Componentes do Plano de Segurança:

  1. Identificação de Sinais de Alerta:

    • O primeiro passo é reconhecer os sinais de alerta que podem indicar uma crise iminente. Esses sinais podem incluir, por exemplo:

      • Pensamentos excessivos sobre a morte ou suicídio.

      • Isolamento social.

      • Automutilação.

      • Brigas ou conflitos interpessoais.

      • Sentimentos de desesperança ou desespero.

  2. Estratégias Internas de Enfrentamento:

    • O plano inclui técnicas que o indivíduo pode usar para distrair a mente e reduzir a intensidade dos pensamentos suicidas. Algumas dessas estratégias são:

      • Técnicas de Grounding: Banho frio, segurar gelo, focar em sensações físicas (como texturas, cores, sons).

      • Exercícios de Respiração: Respiração diafragmática para acalmar a mente.

      • Atividades Distrativas: Caminhar na natureza, ouvir música, contar de 100 para trás, ou narrar em voz alta o que está sentindo.

  3. Pessoas e Ambientes de Distração:

    • O plano deve incluir uma lista de pessoas e lugares que possam proporcionar distração e conforto durante uma crise. Isso pode incluir amigos, familiares ou locais que tragam sensação de segurança.

  4. Rede de Apoio:

    • O indivíduo deve identificar pessoas específicas para quem pode pedir ajuda em caso de crise. Essas pessoas devem ser informadas sobre o plano e estar disponíveis para oferecer suporte emocional ou encaminhar para ajuda profissional.

  5. Contato com Profissionais e Serviços de Emergência:

    • O plano deve incluir informações de contato de profissionais de saúde mental (psicólogos, psiquiatras) e serviços de emergência (hospitais, centros de crise). O número do Centro de Valorização da Vida (CVV) no Brasil, 188, também deve ser destacado.

  6. Tornar o Ambiente Seguro:

    • O plano deve incluir medidas para reduzir o acesso a meios letais, como remover armas, medicamentos ou outros objetos perigosos do ambiente.

  7. Motivos para Viver:

    • Uma lista de motivos para viver pode ser uma ferramenta poderosa para ajudar o indivíduo a se reconectar com a vida durante uma crise. Essa lista pode incluir:

      • Experiências positivas (ouvir “eu te amo”, ver pessoas sorrindo, viajar).

      • Metas pessoais (aprender a cozinhar, plantar algo e ver crescer).

      • Relacionamentos (família, amigos, animais de estimação).

      • Pequenos prazeres da vida (ouvir música favorita, sentir o cheiro do café).

 

Integração entre a Escala de Intencionalidade Suicida e o Plano de Segurança

Escala de Intencionalidade Suicida e o Plano de Segurança são ferramentas complementares. A escala ajuda a identificar o nível de risco e a necessidade de intervenção imediata, enquanto o plano de segurança oferece estratégias práticas para lidar com crises e prevenir tentativas de suicídio.

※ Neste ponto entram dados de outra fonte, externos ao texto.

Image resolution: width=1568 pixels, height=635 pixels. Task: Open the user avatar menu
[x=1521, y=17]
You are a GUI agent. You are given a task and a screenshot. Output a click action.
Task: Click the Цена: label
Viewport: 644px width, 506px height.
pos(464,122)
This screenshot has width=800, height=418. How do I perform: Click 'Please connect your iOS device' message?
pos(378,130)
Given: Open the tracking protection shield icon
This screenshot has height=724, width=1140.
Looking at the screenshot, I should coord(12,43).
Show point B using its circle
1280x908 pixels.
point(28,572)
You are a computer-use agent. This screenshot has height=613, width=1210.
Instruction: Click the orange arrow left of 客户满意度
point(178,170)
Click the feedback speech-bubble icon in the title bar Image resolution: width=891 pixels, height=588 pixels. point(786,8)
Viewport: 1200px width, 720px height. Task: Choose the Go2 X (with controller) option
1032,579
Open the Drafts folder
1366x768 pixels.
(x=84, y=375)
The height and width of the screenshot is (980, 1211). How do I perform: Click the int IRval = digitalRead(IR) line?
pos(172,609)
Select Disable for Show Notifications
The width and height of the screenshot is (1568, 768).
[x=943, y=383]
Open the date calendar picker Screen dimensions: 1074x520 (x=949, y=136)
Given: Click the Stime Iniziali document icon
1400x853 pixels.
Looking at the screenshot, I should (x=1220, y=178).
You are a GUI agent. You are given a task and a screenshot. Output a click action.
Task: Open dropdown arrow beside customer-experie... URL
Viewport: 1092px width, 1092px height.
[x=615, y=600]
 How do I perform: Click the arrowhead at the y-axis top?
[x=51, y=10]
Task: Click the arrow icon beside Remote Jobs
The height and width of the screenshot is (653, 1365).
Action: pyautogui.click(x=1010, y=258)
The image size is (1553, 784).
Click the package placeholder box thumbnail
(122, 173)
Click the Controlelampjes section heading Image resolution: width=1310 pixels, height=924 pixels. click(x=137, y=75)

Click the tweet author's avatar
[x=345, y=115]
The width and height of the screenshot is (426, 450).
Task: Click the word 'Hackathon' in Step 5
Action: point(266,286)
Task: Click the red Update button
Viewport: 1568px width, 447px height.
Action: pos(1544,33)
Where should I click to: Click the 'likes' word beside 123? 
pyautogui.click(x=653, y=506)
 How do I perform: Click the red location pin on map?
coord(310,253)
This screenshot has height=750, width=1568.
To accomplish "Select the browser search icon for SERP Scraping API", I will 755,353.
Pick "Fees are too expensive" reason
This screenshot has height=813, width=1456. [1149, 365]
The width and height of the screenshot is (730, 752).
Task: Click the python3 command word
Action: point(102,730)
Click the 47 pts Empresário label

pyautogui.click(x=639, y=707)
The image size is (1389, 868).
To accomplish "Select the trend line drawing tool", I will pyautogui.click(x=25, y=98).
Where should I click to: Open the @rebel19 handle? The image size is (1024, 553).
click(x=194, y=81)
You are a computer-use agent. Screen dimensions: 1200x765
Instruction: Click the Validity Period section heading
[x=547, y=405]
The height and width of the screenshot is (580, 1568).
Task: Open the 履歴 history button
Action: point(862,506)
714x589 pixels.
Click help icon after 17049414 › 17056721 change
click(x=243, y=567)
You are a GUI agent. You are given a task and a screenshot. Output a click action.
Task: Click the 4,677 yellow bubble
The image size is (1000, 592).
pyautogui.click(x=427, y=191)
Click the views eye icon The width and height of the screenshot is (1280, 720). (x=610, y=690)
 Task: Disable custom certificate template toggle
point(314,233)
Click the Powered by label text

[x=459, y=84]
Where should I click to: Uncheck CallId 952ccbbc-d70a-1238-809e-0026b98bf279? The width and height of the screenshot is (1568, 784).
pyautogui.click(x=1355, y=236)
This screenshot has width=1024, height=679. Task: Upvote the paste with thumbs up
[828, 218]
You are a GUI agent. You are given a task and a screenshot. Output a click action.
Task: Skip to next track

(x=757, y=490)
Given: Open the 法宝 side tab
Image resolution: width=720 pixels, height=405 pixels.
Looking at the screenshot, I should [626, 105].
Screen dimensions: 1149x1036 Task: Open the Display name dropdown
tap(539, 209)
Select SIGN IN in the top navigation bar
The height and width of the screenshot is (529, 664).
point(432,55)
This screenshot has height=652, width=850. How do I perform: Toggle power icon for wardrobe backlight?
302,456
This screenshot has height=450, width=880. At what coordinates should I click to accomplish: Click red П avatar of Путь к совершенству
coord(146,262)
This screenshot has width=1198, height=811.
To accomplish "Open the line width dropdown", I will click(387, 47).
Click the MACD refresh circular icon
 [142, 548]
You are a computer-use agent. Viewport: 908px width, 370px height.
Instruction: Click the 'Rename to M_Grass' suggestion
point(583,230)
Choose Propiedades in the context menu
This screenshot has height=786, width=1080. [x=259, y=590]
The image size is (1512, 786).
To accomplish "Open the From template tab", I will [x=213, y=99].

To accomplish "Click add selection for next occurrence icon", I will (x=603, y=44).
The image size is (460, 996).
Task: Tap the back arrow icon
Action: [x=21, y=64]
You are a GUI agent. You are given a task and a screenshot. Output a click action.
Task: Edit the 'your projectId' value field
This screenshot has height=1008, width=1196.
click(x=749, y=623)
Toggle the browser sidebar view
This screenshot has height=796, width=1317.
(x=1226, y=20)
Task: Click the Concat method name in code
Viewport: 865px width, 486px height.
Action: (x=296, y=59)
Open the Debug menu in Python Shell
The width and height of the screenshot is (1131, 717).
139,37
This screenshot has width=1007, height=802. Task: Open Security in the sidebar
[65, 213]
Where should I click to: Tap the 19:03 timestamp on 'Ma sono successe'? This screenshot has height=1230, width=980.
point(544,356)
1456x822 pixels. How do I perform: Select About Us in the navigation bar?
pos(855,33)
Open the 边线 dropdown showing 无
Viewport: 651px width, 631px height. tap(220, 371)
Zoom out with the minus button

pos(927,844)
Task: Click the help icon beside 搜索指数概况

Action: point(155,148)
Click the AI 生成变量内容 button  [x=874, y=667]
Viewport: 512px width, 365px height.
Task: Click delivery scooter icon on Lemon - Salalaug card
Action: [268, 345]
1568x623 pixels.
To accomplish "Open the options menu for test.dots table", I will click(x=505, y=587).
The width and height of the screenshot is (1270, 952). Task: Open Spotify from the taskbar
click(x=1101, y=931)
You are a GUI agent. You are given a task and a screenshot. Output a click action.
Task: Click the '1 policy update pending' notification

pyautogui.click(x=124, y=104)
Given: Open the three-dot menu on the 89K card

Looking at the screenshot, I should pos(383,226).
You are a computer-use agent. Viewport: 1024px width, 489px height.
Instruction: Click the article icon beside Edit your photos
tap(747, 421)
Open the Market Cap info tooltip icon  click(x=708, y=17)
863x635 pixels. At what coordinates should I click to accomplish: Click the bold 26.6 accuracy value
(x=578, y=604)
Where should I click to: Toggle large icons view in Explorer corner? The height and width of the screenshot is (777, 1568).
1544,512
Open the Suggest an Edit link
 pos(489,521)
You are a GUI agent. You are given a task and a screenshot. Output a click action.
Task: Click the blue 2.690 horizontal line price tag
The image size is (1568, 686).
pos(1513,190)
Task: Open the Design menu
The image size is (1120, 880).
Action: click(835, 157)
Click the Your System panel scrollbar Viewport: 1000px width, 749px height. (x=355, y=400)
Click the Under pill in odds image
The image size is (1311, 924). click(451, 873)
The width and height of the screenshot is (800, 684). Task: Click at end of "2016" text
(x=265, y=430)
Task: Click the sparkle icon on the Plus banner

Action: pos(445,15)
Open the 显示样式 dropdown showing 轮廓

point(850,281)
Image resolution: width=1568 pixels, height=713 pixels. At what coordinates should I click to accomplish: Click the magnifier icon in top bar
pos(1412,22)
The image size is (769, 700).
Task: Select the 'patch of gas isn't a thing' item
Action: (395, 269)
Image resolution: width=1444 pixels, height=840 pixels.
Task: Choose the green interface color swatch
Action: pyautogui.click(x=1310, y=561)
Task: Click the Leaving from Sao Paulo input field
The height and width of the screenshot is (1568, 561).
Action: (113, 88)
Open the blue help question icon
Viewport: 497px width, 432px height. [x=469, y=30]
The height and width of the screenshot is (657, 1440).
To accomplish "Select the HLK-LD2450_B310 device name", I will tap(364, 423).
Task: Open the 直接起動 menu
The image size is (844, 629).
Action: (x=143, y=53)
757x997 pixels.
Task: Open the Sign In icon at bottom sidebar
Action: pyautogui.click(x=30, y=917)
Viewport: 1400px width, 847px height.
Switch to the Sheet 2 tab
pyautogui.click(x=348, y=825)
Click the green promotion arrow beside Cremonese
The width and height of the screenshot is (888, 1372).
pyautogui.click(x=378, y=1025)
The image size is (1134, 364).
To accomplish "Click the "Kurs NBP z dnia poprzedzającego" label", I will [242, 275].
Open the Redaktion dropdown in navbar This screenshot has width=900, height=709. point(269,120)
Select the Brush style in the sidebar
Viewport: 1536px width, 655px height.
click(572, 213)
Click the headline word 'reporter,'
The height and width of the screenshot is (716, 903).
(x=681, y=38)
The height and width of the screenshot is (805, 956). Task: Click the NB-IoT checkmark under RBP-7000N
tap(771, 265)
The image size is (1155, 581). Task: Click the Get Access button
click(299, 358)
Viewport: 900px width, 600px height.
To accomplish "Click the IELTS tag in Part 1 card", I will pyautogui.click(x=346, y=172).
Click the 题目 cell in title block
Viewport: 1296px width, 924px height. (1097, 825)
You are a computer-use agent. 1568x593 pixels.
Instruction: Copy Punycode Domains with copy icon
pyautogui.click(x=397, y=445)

  • Para Risco Baixo: O foco pode ser na psicoeducação, no desenvolvimento de estratégias de enfrentamento e na construção de resiliência.

  • Para Risco Moderado: Além das estratégias de enfrentamento, é essencial fortalecer a rede de apoio e monitorar regularmente o estado mental do indivíduo.

  • Para Risco Alto: A intervenção deve ser imediata, com hospitalização se necessário, e o plano de segurança deve ser revisado e implementado com rigor.

 

Conclusão

A prevenção do suicídio requer uma abordagem multifatorial, que inclui a avaliação cuidadosa da intencionalidade suicida e a implementação de um plano de segurança personalizado. Essas ferramentas não apenas ajudam a reduzir o risco imediato, mas também promovem a construção de resiliência e a busca contínua de suporte. É fundamental que profissionais de saúde mental, familiares e amigos trabalhem juntos para oferecer o apoio necessário e salvar vidas.